既存の OU とアカウントの更新
ランディングゾーン更新を実行するときは、登録済みのアカウントを更新して、そのアカウントに新しいガードレールを適用する必要があります。
-
[Re-Register] (再登録) オプションを使用して、OU の下にあるすべてのアカウントを更新できます。
-
ランディングゾーンに複数の登録済み OU がある場合は、すべての OU を再登録して、すべてのアカウントを更新します。
-
単一のアカウントを更新するには、AWS Control Tower コンソールで更新するか、AWS Service Catalog で [Update provisioned product] (プロビジョニング済み製品の更新) オプションを選択します。
再登録中の処理
OU を再登録すると、次のような処理が行われます。
-
[State] (状態) フィールドは、アカウントが現在 AWS Control Tower に登録されているか ([Enrolled] (登録済み))、アカウントが一度も登録されたことがないか ([Not enrolled] (未登録))、以前に登録に失敗したか ([Enrollment failed] (登録に失敗しました)) を示します。
-
OU を再登録すると、ステータスが [Not enrolled] (未登録) または [Enrollment failed] (登録に失敗しました) であるすべてのアカウントに
AWSControlTowerExecutionロールが追加されます。 -
AWS Control Tower は、それらの新規登録アカウントに Single Sign-On (IAM Identity Center) ログインを作成します。
-
[Enrolled] (登録済み) のアカウントは、AWS Control Tower に再登録されます。
-
OU に適用されている予防ガードレールのドリフトが修正されます。
-
最新のランディングゾーンの変更を反映するように、すべてのアカウントが更新されます。

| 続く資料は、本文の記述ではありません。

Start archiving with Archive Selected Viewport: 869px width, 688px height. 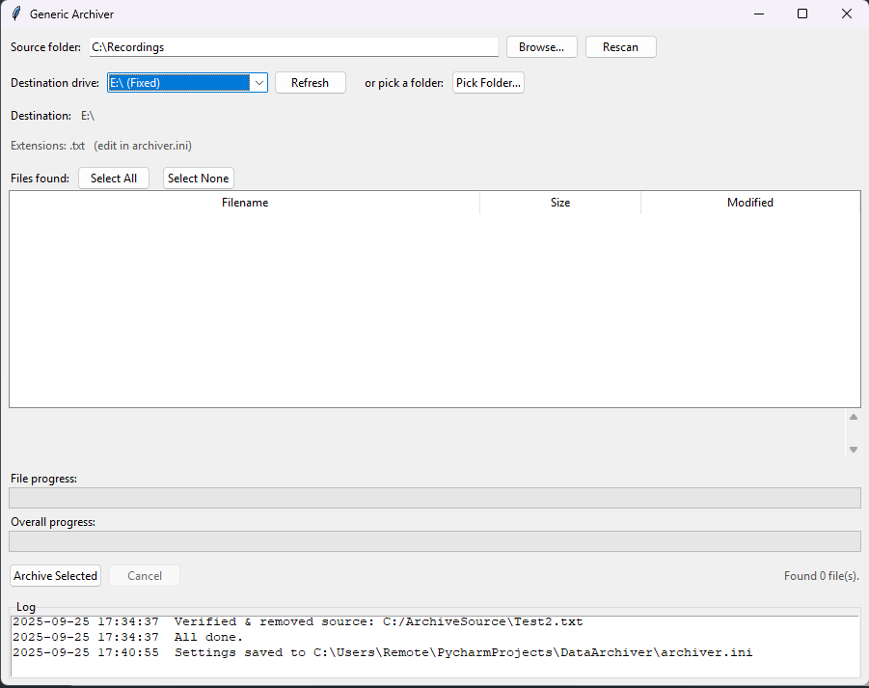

詳細については、「既存の AWS アカウントを登録する」を参照してください。
OU を再登録するときや、ランディングゾーンバージョンと複数のメンバーアカウントを更新するときに、StackSet-AWSControlTowerExecutionRole と記述されたエラーメッセージが表示されることがあります。管理アカウントのこの StackSet は、登録済みのすべてのメンバーアカウントに AWSControlTowerExecution IAM ロールが既に存在するために失敗することがあります。このエラーメッセージは想定される動作であり、無視してもかまいません。